MOSCÚ/ AFP
El presidente ruso Dmitri Medvedev decretó ayer el estado de emergencia en siete regiones de Rusia debido a los incendios forestales que dejaron 40 muertos en el oeste del país, donde la canícula perdura luego de un mes de temperaturas excepcionales. “Se decretó el estado de emergencia para garantizar la seguridad antiincendios en las repúblicas de Mari El y Mordovia y en las regiones de Vladimir, Voronesh, Moscú, Nishni-Novgorod y Riazan”, precisó el decreto presidencial.
Este texto permite limitar el acceso a las zonas donde la actividad humana podría provocar nuevos incendios y amplía la posibilidad de recurrir a las fuerzas armadas para luchar contra el fuego cuando 2,000 soldados fueron desplegados en la zona desde la semana pasada.
La canícula del oeste ruso no ha dado ningún signo de retroceder. La temperatura alcanzaba los 36.8°C el lunes por la tarde en Moscú, y según los servicios meteorológicos rusos podría superar los 40°C hacia el final de la semana.
El primer ministro ruso, Vladimir Putin, convocó ayer a los gobernadores de las regiones afectadas y ordenó comenzar el trabajo de reconstrucción de los pueblos asolados por las llamas.
El balance de muertos aumentó a 40 según las cifras brindadas ayer por el ministerio de Salud y Desarrollo Social. Unos 7,000 hogares fueron afectados.

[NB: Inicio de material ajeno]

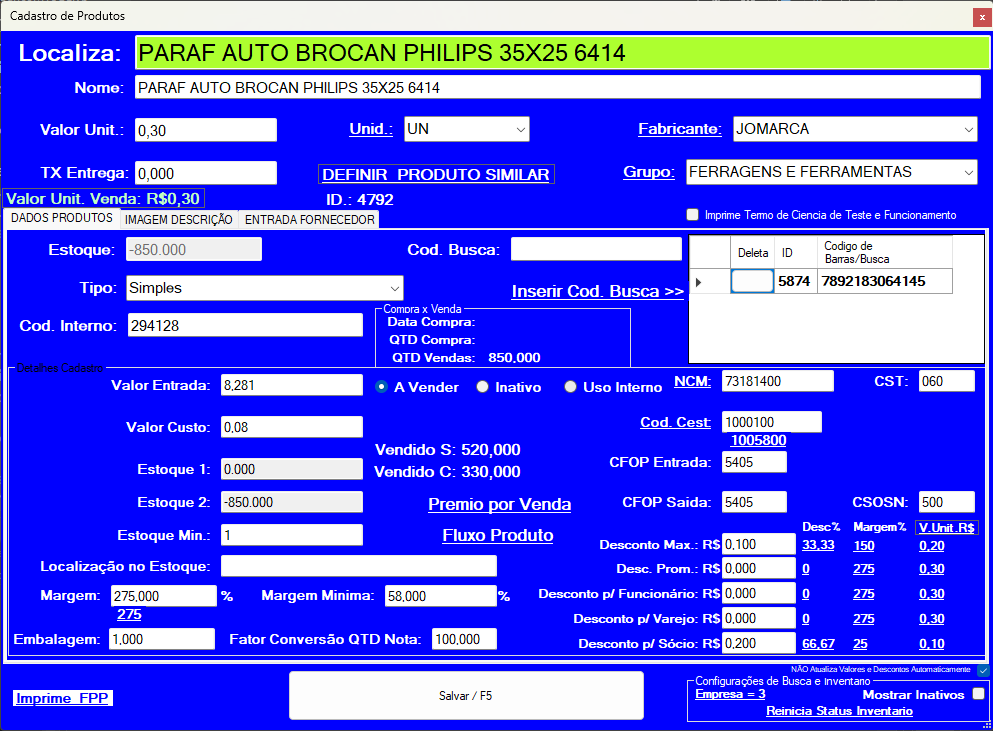Viewport: 993px width, 731px height.
Task: Enable 'Imprime Termo de Ciencia' checkbox
Action: (x=692, y=215)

En la región de Lipetsk (500 kilómetros al sur de Moscú), 50 de las 70 casas de un pueblo fueron destruidas por las llamas, anunció el ministro de Situaciones de Urgencia, Serguei Choigou. Sin embargo, las autoridades rusas afirmaron ayer que la situación mejoraba poco a poco. El domingo 128,000 hectáreas estaban en llamas pero ayer no hubo nuevas cifras.
Por su parte, Moscú estaba cubierto por un humo espeso por el fuego de turbas en la región que rodea a la capital rusa. El cielo se despejó luego gracias al viento.
La prensa rusa criticó a las autoridades, acusándolas de haber manejado mal una crisis previsible por los fuertes calores y sequías presentes desde hace semanas.
“Para reducir el riesgo de una repetición de tales acontecimientos, hay que elaborar en el futuro programas federales y regionales para garantizar la seguridad contra los incendios”, subrayó ayer el primer ministro.